#### [Requirement]
Write out the rows again word for word, from the line containing "pixels, height=820 pixels." down to the last row, and leave the pictures out.

#### [Data for this exercise]
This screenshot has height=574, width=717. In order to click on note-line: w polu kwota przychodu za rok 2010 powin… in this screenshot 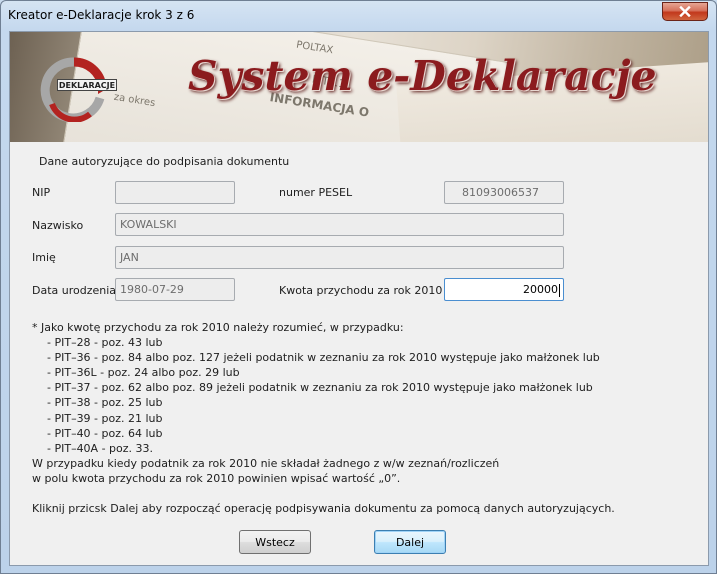, I will do `click(216, 478)`.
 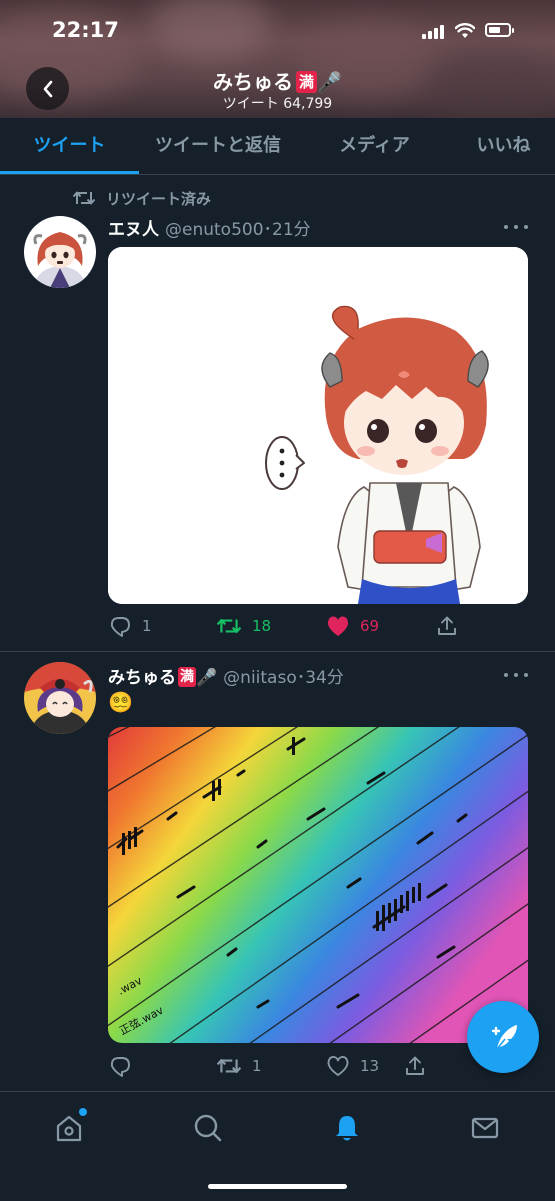 I want to click on tweet-header: みちゅる満 🎤 @niitaso･34分, so click(x=226, y=676).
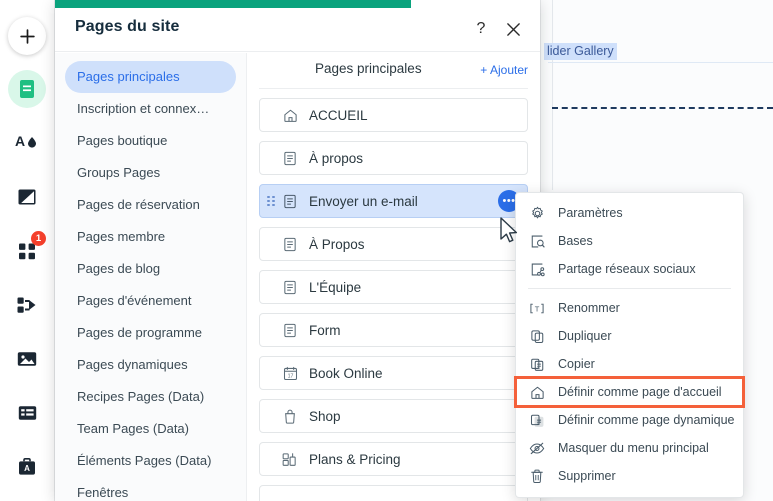 This screenshot has height=501, width=773. What do you see at coordinates (640, 392) in the screenshot?
I see `menu-item-label: Définir comme page d'accueil` at bounding box center [640, 392].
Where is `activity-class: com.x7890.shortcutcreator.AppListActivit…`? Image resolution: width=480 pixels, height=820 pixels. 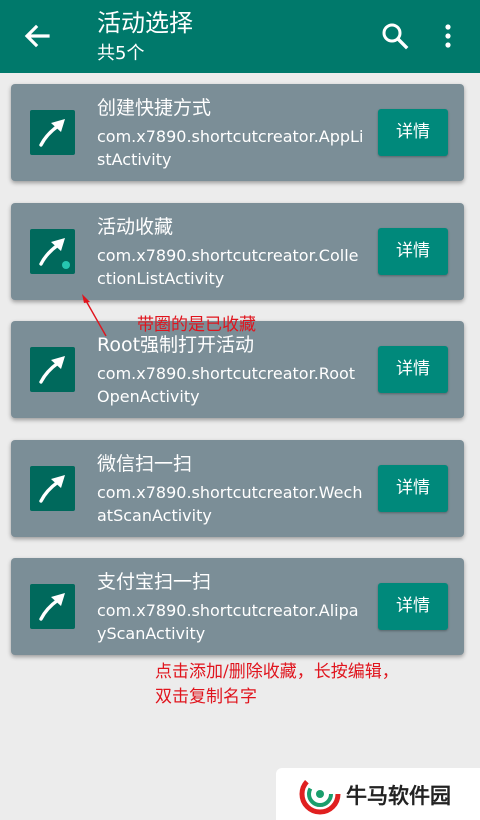
activity-class: com.x7890.shortcutcreator.AppListActivit… is located at coordinates (230, 148).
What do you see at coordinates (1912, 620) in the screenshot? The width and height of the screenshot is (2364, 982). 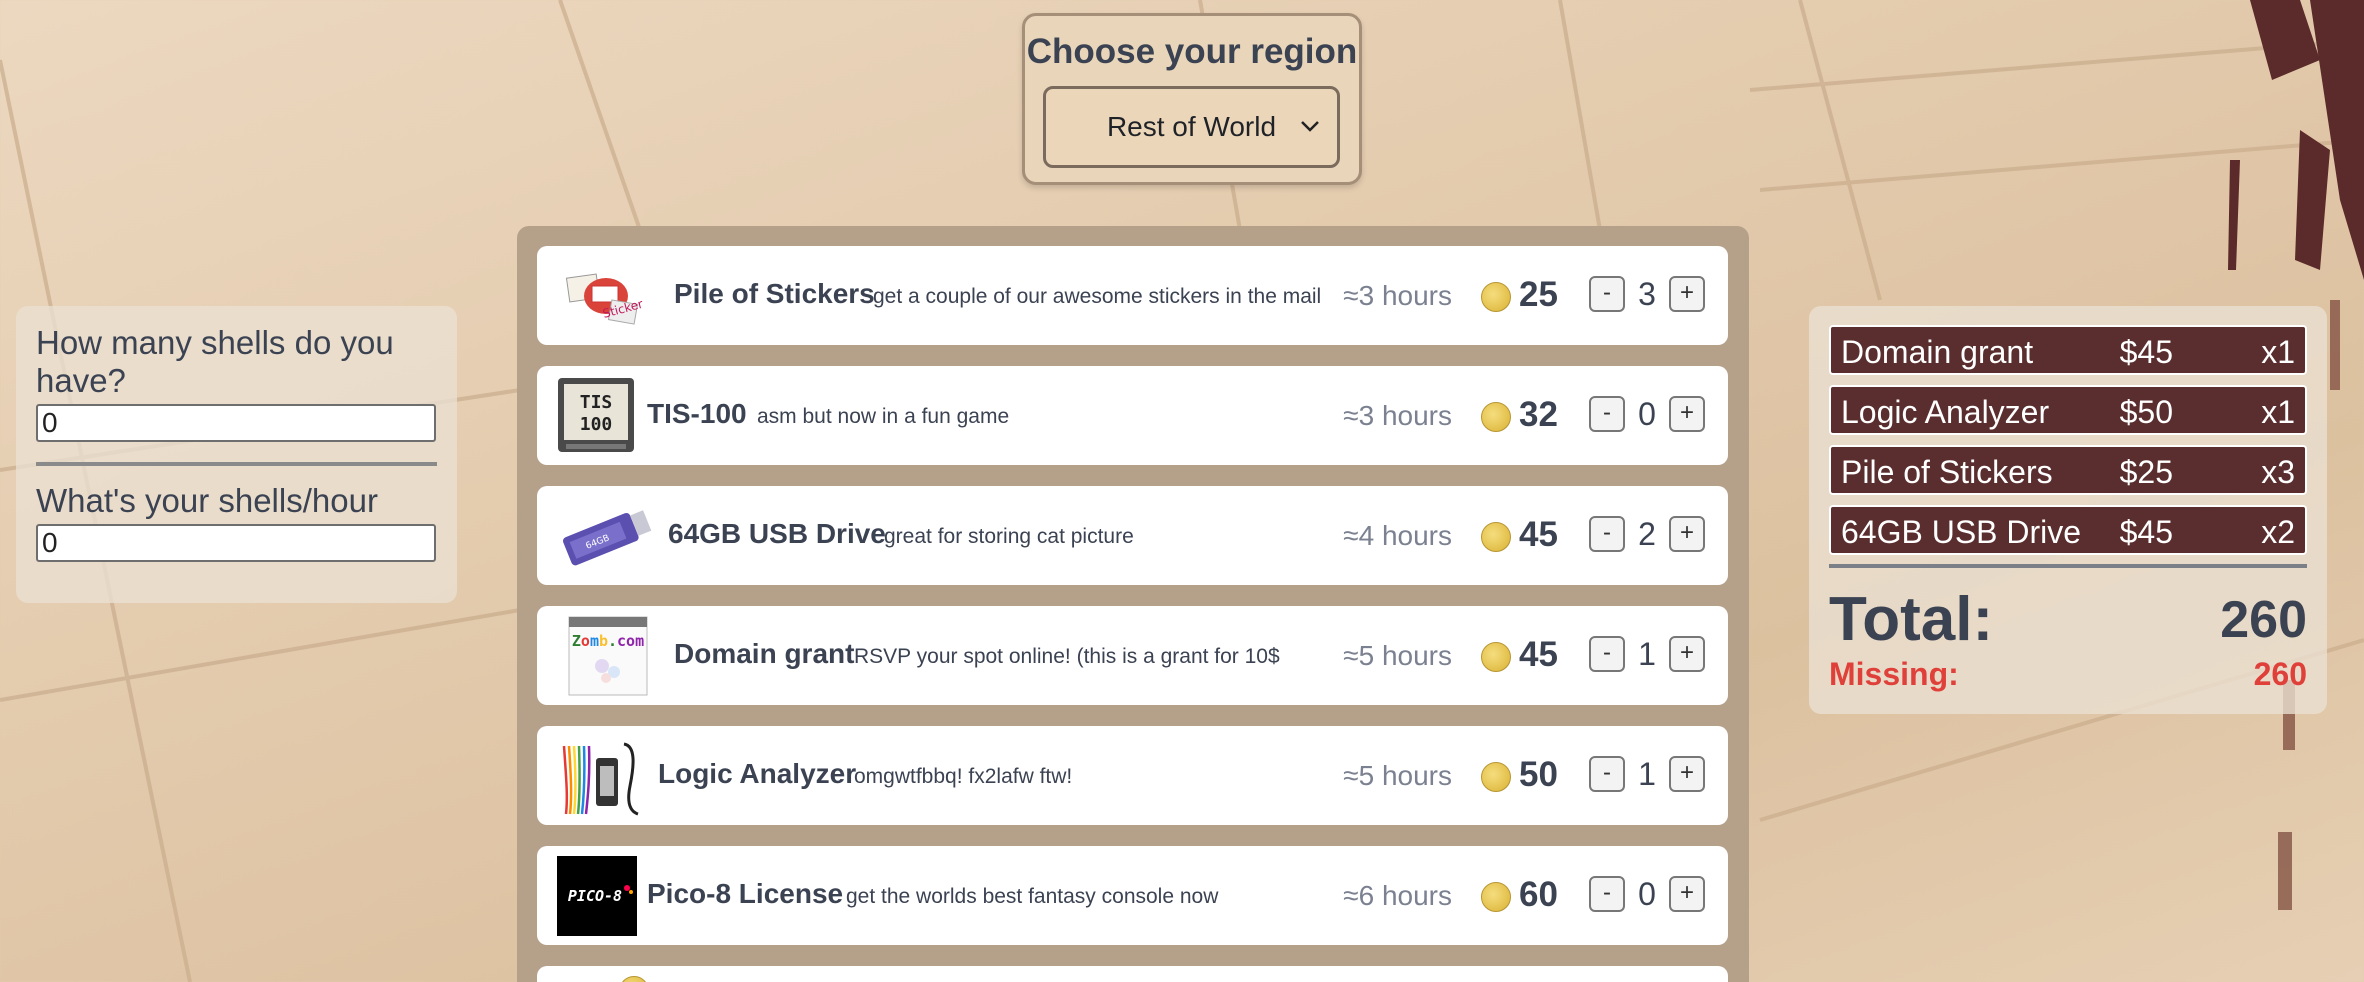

#### [Answer to this exercise]
Where is `activity-class: com.x7890.shortcutcreator.AppListActivit…`? Image resolution: width=480 pixels, height=820 pixels. 
activity-class: com.x7890.shortcutcreator.AppListActivit… is located at coordinates (230, 148).
What do you see at coordinates (1912, 620) in the screenshot? The width and height of the screenshot is (2364, 982). 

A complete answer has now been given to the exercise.